In other embodiments, the battery cell 20 may be a square battery cell, and in the case that the battery cell 20 is a square battery cell, the shape of the first fixing member 1111 is also a corresponding square. In other implementations, the cells 20 may also be placed horizontally or in other orientations within the receiving chamber 11. In the case where the battery cells 20 are horizontally placed, the first fixing member 1111 may be provided on the front, rear, left or right inner walls of the receiving chamber 11 to fix the battery cells 20.

Referring to fig. 5, in some embodiments, a first bracket 111 is disposed on an inner wall of the accommodating cavity 11, and a plurality of first fixing members 1111 are disposed on the first bracket 111.

In this way, the structure of the housing 10 can be simplified.

Specifically, referring to fig. 5, in one embodiment, a first bracket 111 may be provided at the bottom of the receiving chamber 11, and a plurality of first fixtures 1111 may be provided on the first bracket 111. A plurality of first fixtures 1111 are assembled on the first bracket 111, so that the structure of the housing 10 can be simplified. The first brackets 111 may be welded to the housing 10, or may be detachably fixed to the housing 10 by bolts or the like, so as to replace the first brackets 111 having different numbers of the first fixing members 1111 as needed, thereby increasing the flexibility of the energy storage power source 100.

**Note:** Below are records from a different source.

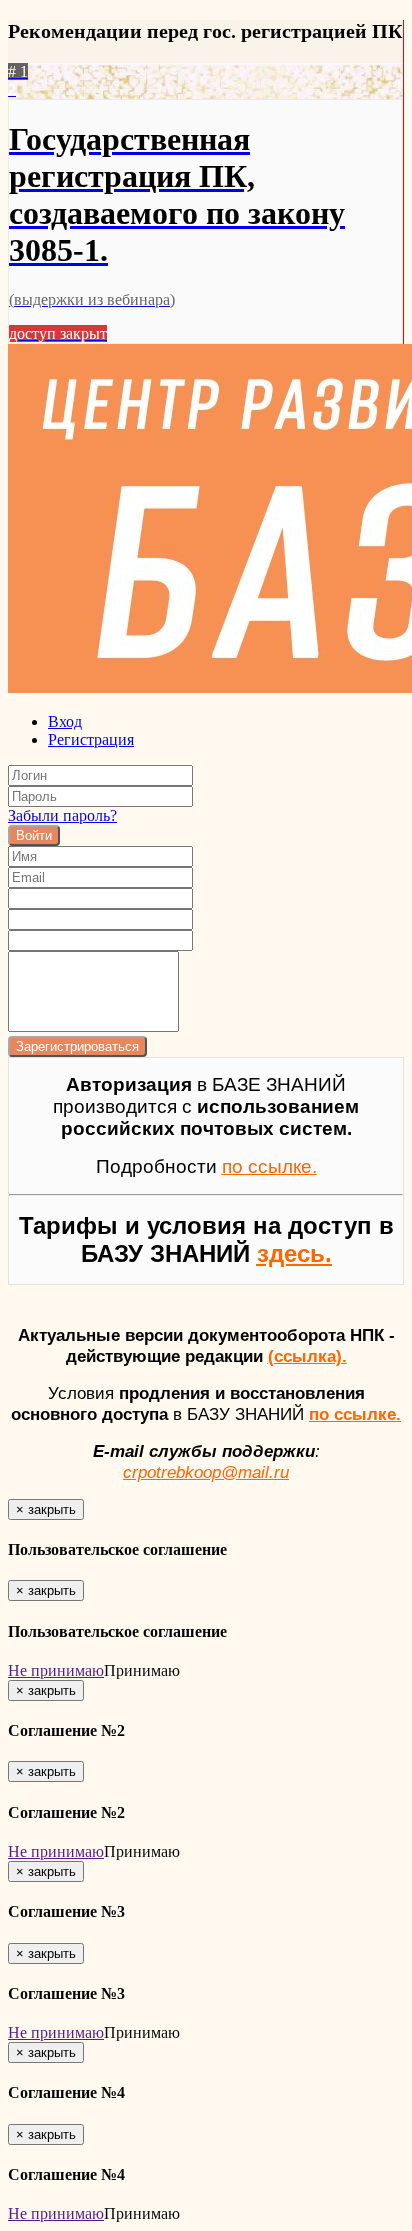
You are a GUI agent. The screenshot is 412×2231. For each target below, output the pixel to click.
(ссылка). (307, 1356)
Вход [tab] (65, 721)
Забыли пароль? (62, 815)
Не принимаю (56, 1670)
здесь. (294, 1253)
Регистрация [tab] (91, 739)
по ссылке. (355, 1414)
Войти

Referring to fig. 5, in some embodiments, the stored energy power source 100 includes a second bracket 112 positioned in the receiving chamber 11. The second bracket 112 is connected to the inner wall of the accommodating chamber 11. The second bracket 112 is provided with a plurality of second fixing members (not shown). The bottom wall of the second fixing member is provided with a second through hole 1121. The plurality of battery cells 20 are in one-to-one correspondence with the plurality of second fixing members. The other end of the body 21 is accommodated in the second fixing member. The second post 23 penetrates the second through hole 1121.

Thus, the fixing strength of the battery cell 20 is increased.

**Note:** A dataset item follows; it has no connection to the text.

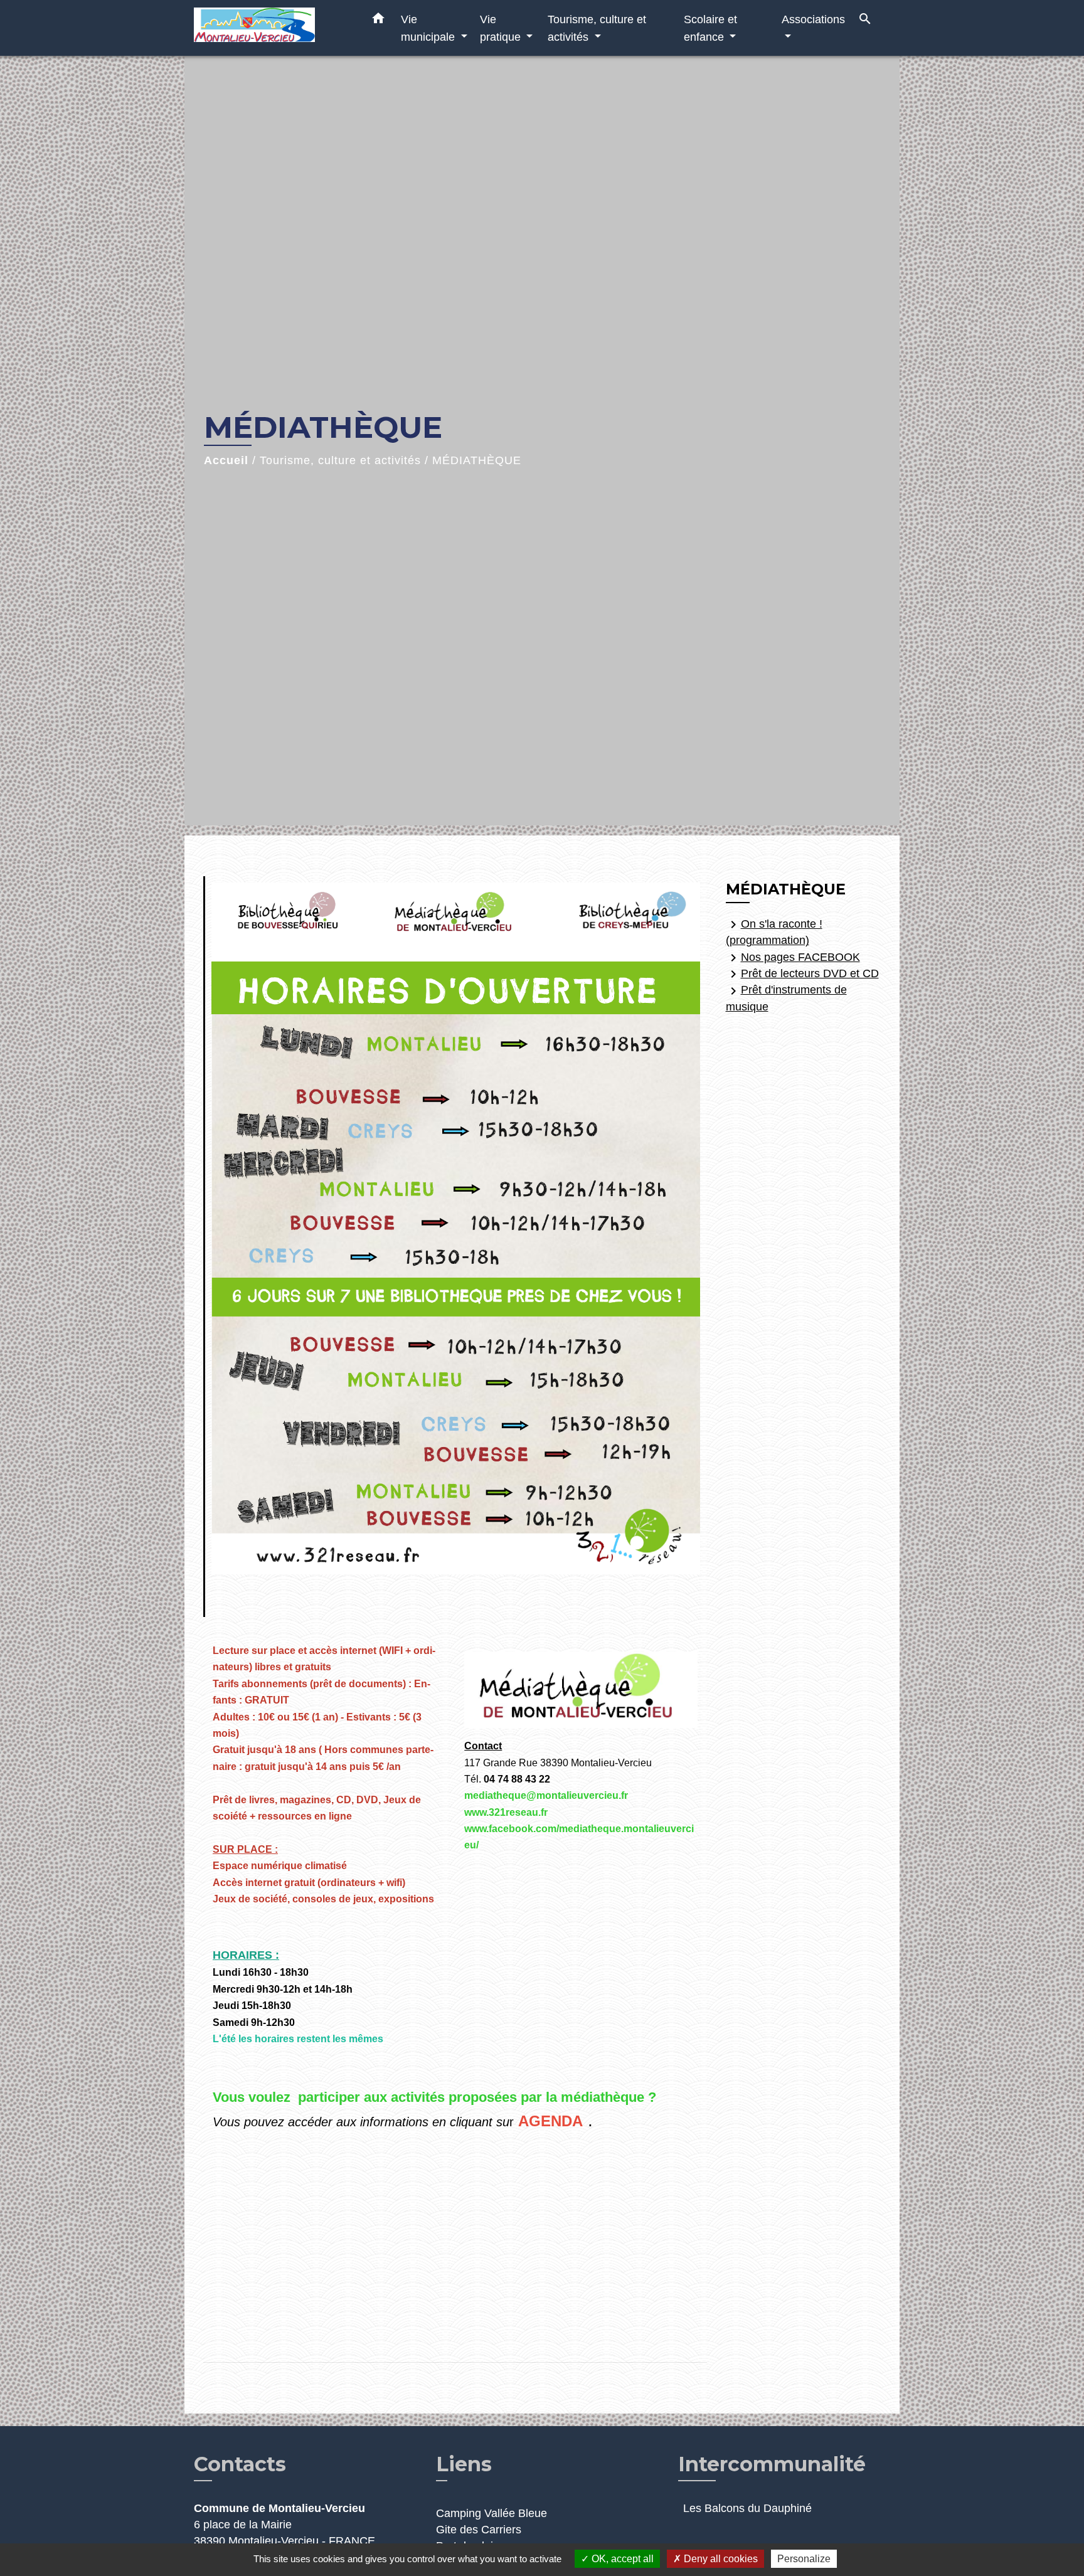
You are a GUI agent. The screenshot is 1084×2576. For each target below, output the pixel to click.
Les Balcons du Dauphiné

Specifically, referring to fig. 5, in one embodiment, in the case that the first fixing member 1111 fixes one end of the battery cell 20 and the first terminal 22 is inserted through the first through hole 1112 of the first fixing member 1111, the second bracket 112 may fix the other end of the battery cell 20. In the case that the first fixing member 1111 is disposed at the bottom of the receiving chamber 11, the second bracket 112 may be fixedly coupled to the top of the receiving chamber 11, so as to prevent the battery cell 20 from being bent or prevent the battery cell 20 from being thrown out when the energy storage power source 100 is disturbed by the outside such as vibration. The second fixing piece may be a circular groove, and the diameter of the second fixing piece corresponds to the diameter of the battery cell 20, and the diameters of the second fixing piece and the battery cell 20 may be equal to each other, so that the battery cell 20 is fixed in the groove; the diameter of the second fixing member may also be slightly smaller than the diameter of the battery cell 20, thereby increasing the fixing strength by interference fit. It will be appreciated that the second securing member may be provided in a triangular, polygonal or other irregular shape and maintain the diameter of its largest inscribed circle satisfying the above conditions. The diameter of the second through hole 1121 is not greater than the diameter of the second fixture, thereby preventing the battery cell 20 from sliding off the second through hole 1121. In the case that the diameter of the first through hole 1112 is smaller than that of the first fixing member 1111 and the diameter of the second through hole 1121 is smaller than that of the second fixing member, both ends of the battery cell 20 may simultaneously abut against the first fixing member 1111 of the first bracket 111 and the second fixing member of the second bracket 112, thereby further enhancing the fixing strength of the battery cell 20.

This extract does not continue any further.